Dr. Gilden has devoted 35 years to studying the molecular pathogenesis of VZV infection. He was the first to prove that VZV is latent in normal human ganglia, work that was accomplished before PCR amplification of viral DNA had been developed. His laboratory has analyzed the physical state of VZV nucleic acid and gene expression in >6000 latently infected human ganglia from >700 randomly autopsied subjects. Several resulting milestones include: the first detection of the entire viral genome in human ganglia along the entire neuraxis; the first demonstration of the circular configuration and association of latent VZV DNA with histones; the first demonstration of the highly variable abundance of latent VZV; the first identification of multiple VZV transcripts during latency; and one of the first two demonstrations that VZV is latent exclusively in neurons of human ganglia. Dr. Gilden's correlative clinical-virological studies with VZV identified zoster sine herpete (shingles pain without rash) as a true nosologic entity and discovered that VZV "encephalitis" is primarily a vasculopathy with virus production in cerebral arteries rather than in brain parenchyma. His laboratory has shown that detection of anti-VZV IgG in CSF is a significantly more sensitive indicator of VZV vasculopathy and VZV myelopathy than detection of VZV DNA. He further demonstrated that VZV vasculopathy and VZV infection of the spinal cord, including recurrent myelitis, often manifest without rash.
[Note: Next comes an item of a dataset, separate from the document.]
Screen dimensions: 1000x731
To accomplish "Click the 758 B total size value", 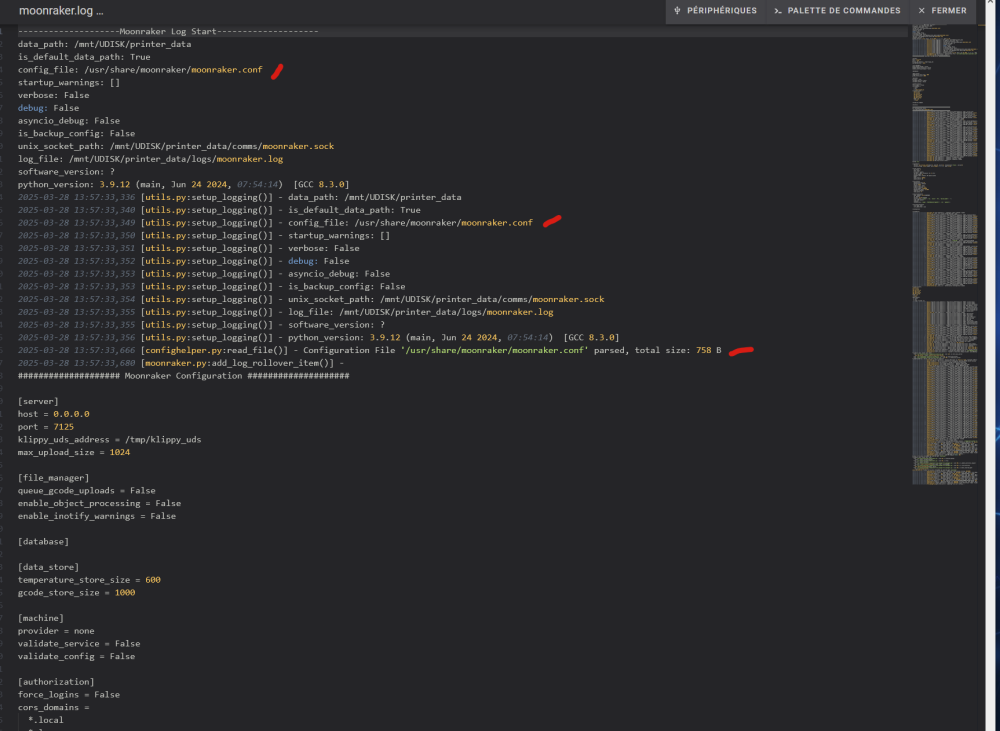I will click(708, 351).
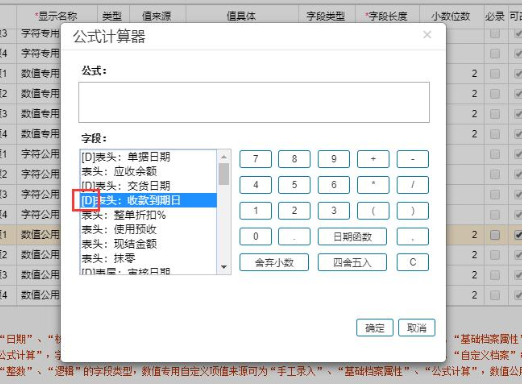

Multiple patients have already benefited from therapy based on improved clinical and virological diagnosis developed by his laboratory, a scenario likely to continue as his group documents VZV infection in the temporal arteries of patients with giant cell arteritis (GCA). In the past 5 years, his group has developed a model of non-productive VZV infection in neurons in vitro  that will allow studies of mechanisms of VZV reactivation.